COLORADO SPRINGS, Colo. (AP) – Soldiers from an Army unit that had 10 infantrymen accused of murder, attempted murder or manslaughter after returning to civilian life described a breakdown in discipline during their Iraq deployment in which troops murdered civilians, a newspaper reported Sunday.
Some Fort Carson, Colo.-based soldiers have had trouble adjusting to life back in the United States, saying they refused to seek help, or were belittled or punished for seeking help. Others say they were ignored by their commanders, or coped through drug and alcohol abuse before they allegedly committed crimes, The Gazette of Colorado Springs said.
The Gazette based its report on months of interviews with soldiers and their families, medical and military records, court documents and photographs.
Several soldiers said unit discipline deteriorated while in Iraq.
“Toward the end, we were so mad and tired and frustrated,” said Daniel Freeman. “You came too close, we lit you up. You didn’t stop, we ran your car over with the Bradley,” an armored fighting vehicle.
With each roadside bombing, soldiers would fire in all directions “and just light the whole area up,” said Anthony Marquez, a friend of Freeman in the 1st Battalion, 9th Infantry Regiment. “If anyone was around, that was their fault. We smoked ‘em.”

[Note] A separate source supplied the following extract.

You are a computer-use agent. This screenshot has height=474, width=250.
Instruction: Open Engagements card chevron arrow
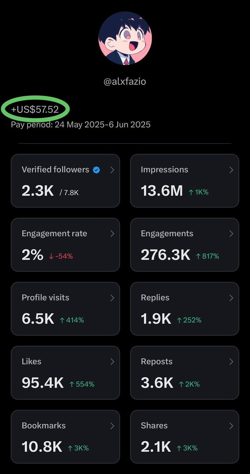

“You didn’t get blamed unless someone could be absolutely sure you did something wrong,” he said
Soldiers interviewed by The Gazette cited lengthy deployments, being sent back into battle after surviving war injuries that would have been fatal in previous conflicts, and engaging in some of the bloodiest combat in Iraq. The soldiers describing those experiences were part of the 3,500-soldier unit now called the 4th Infantry Division’s 4th Brigade Combat Team.
Since 2005, some brigade soldiers also have been involved in brawls, beatings, rapes, DUIs, drug deals, domestic violence, shootings, stabbings, kidnapping and suicides.